Herzstück des Kibbuz Lotan in Israel ist das Zentrum für Kreative Ökologie. Dort werden zusammen mit Studenten, Praktikanten und Volontären aus der ganzen Welt ökologische Projekte verwirklicht. Eines der wichtigsten ist die Wiederverwertung des Abfalls.

Von Gretel Rieber | 20.12.2007
    "In welcher Hinsicht ist Kibbuz Lotan ein spezieller Kibbuz. Also es sind 270 Kibbuzim in Israel, aber es ist nur einer, der vier Eigenschaften zusammen hat: Erstens, er ist ein kollektiver Kibbuz, und heute sind schon drei Viertel von den Kibbuzim privatisiert, wir privatisieren nicht, zweitens, wir sind einer von zwei Kibbuzim, die der Reformbewegung im Judentum, progressives Judentum, angehören. Drittens sind wir der einzige Kibbuz, und eigentlich das einzige Dorf, in Israel, das Mitglied ist in der internationalen Ökodorf-Bewegung. Und das vierte, was speziell bei uns ist, wir haben eine Absichtenerklärung von Kibbuz Lotan, unser Weg zur Erfüllung unserer Vision. Und diese Vision, obwohl wir es nicht täglich lesen, klebt uns zusammen."

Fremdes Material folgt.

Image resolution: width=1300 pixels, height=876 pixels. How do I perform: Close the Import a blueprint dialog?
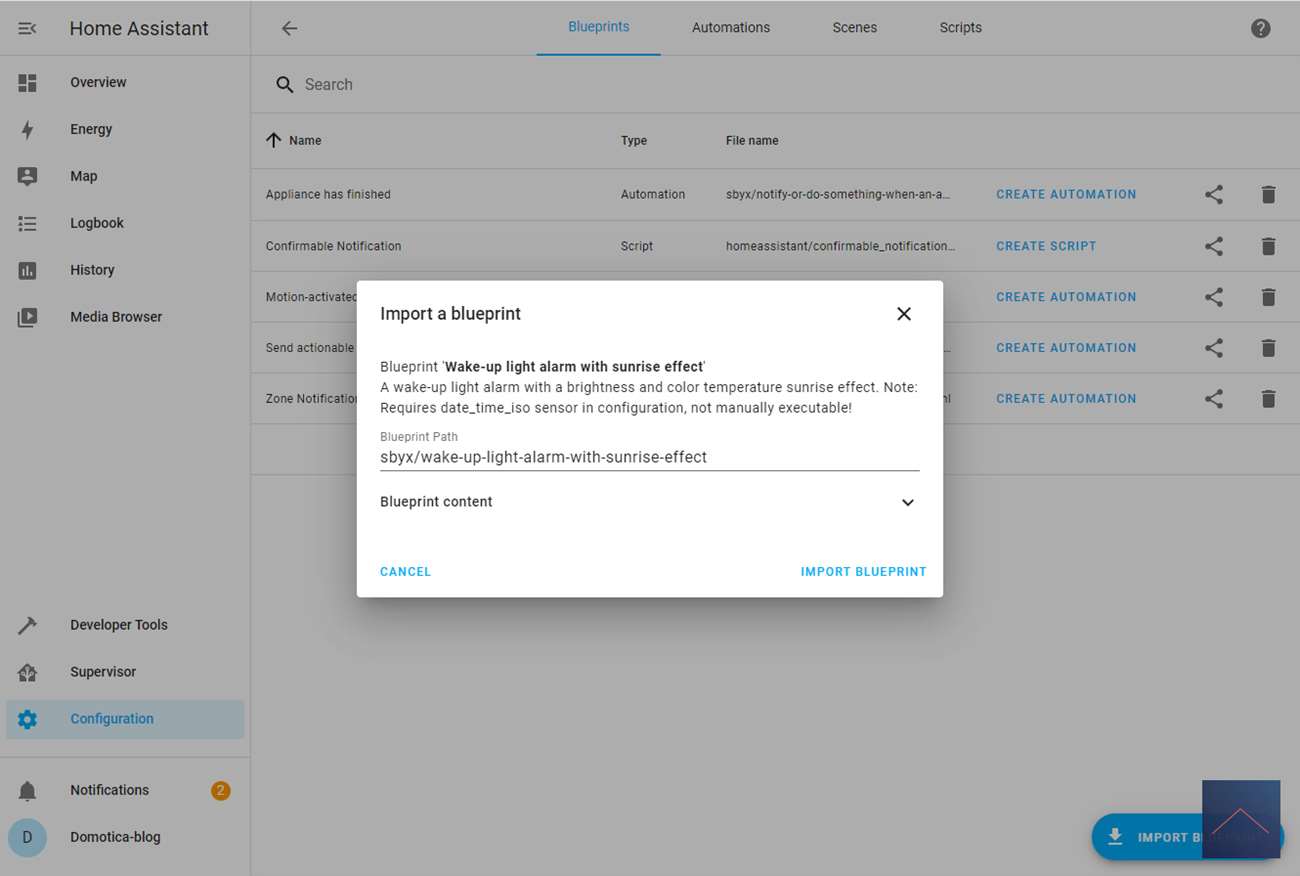click(904, 314)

    In dieser Absichtserklärung, die an einen jüdischen Heiratsvertrag, eine Ketuba, erinnert, heißt es unter anderem:

    "Wir streben danach , dem biblischen Ideal zu folgen: Die Erde zu bebauen und zu erhalten. In unserem Zuhause , in unserer Region, im Land und in der Welt. Wir arbeiten daran, Wege zu finden, mit unserer Umwelt, der Wüste, in Harmonie zu leben."

    Jeder neue Jahrgang von Kibbuzniks erneuert dieses Versprechen, diese Selbstverpflichtungen hängen prächtig verziert und gerahmt an einer Wand des Kibbuz-Speisesaales.

    Der Kibbuz Lotan hat rund 60 Mitglieder und mit allen anderen, die dort leben und arbeiten, etwa 170 Bewohner. Der Kibbuz lebt zur Zeit von rund 250 Milchkühen und dem Verkauf von Kälbern, einer Dattelplantage , die der Kibbuz mit vier anderen Kibbuzim zusammen bewirtschaftet, Melonen, Mais und Ökotourismus.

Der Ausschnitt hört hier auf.